The daily per capita rates in India are now significant, although still low compared to European and North and South American numbers at their peak. And the overall figures are still very low - about 10% of European figures.

That's clearly not the whole story.
 
  • #4,872
Wrichik Basu said:
Yes, you are right, especially in the part that many people are not getting tested. The primary reason is fear of getting isolated by the community. Many doctors are also advising against testing. For instance, my Dad's boss in the office started having fever two weeks back, but he kept coming to the office. He took Paracetamol just in time so that when the security would check his temperature, it would be normal. His family physician advised him not to get tested, and directly advised COVID medication instead. Later, when the body temperature was not decreasing even after taking 1g paracetamol, he decided to return to his home city. He took a flight (thereby infecting many others). At home, his health degraded, and he had to be hospitalized, where an RT-PCR test was done, and it came positive. Unfortunately, it was too late, and he passed away yesterday. He was younger than Dad, in his forties probably.
This certainly reflects Indian government policies that are back-firing.

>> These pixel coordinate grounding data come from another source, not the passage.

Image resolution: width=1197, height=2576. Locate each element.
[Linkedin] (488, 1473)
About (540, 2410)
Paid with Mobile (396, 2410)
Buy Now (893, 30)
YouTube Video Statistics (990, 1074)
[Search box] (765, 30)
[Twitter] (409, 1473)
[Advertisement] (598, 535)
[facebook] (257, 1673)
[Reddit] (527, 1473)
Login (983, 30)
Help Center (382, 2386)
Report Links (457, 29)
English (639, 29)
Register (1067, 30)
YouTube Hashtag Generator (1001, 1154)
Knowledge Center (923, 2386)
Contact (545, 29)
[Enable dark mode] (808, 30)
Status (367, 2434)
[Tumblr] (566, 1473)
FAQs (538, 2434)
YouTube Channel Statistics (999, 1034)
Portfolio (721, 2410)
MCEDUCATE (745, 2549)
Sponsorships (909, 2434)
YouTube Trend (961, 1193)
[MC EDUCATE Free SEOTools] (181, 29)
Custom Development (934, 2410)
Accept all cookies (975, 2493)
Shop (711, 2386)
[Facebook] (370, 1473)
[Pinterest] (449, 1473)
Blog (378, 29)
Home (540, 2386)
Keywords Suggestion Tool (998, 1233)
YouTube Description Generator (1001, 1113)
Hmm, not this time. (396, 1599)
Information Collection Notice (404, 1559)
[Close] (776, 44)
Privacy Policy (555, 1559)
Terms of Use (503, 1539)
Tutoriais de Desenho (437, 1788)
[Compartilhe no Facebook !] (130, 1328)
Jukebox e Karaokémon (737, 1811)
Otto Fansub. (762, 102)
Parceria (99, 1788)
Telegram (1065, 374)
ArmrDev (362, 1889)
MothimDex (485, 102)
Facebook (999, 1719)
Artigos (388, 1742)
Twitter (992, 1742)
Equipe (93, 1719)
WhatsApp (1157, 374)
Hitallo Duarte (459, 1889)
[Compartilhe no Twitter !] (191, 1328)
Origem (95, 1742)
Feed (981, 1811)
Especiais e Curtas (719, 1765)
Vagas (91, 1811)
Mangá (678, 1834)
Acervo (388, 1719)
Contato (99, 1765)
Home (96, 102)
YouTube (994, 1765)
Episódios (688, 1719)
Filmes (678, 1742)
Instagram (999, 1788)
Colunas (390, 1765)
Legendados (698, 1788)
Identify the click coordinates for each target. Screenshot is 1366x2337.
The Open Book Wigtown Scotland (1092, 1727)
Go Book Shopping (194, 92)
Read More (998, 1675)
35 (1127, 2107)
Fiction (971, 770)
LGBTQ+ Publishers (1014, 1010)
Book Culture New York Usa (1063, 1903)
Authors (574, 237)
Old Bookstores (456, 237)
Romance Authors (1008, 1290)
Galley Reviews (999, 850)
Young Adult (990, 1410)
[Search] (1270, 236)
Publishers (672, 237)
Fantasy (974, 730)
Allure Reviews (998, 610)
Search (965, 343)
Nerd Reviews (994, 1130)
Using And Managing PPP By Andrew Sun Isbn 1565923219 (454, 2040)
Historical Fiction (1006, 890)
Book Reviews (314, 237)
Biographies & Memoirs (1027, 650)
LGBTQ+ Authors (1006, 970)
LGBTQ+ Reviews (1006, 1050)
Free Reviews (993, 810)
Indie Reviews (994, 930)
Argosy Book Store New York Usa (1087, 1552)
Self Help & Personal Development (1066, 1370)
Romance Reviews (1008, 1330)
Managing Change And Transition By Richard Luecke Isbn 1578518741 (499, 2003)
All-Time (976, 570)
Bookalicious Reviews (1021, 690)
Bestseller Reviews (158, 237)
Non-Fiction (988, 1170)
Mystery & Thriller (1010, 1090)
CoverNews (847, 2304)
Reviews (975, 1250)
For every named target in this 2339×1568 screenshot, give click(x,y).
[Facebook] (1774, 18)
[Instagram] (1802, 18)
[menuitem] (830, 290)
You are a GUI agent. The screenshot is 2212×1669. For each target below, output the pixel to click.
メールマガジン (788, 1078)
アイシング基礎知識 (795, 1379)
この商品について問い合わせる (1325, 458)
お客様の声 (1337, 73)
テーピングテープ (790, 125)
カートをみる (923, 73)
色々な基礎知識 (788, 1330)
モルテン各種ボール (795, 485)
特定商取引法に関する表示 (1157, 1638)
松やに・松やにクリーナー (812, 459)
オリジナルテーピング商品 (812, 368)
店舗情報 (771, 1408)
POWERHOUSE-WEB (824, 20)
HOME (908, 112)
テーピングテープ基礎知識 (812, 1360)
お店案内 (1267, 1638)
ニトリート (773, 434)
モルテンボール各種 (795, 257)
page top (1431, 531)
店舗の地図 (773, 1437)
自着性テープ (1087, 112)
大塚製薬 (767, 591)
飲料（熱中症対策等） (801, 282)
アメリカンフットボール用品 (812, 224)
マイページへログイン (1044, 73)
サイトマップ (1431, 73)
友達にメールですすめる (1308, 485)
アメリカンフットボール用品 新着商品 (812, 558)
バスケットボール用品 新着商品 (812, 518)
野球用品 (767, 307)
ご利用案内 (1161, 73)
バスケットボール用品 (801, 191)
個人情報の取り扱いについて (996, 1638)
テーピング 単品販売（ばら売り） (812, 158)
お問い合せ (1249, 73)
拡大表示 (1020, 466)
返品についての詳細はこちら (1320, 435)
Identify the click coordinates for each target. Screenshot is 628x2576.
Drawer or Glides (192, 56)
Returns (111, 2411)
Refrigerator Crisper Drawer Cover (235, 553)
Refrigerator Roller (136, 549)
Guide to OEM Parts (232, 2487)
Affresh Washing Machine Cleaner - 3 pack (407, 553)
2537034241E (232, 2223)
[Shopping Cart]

They have created an environment where people respond in the worse possible way to a potential COVID infection:
1) Hide/deny it.
2) Avoid testing.
3) Take a fever reducer (which would interfere with the unassisted immune response).
4) Continue contacts - and travel.

Unfortunately fir India, this is not the kind of situation that is commonly quickly recognized and corrected. In indicates that things are probably going to go down hill for at least another month.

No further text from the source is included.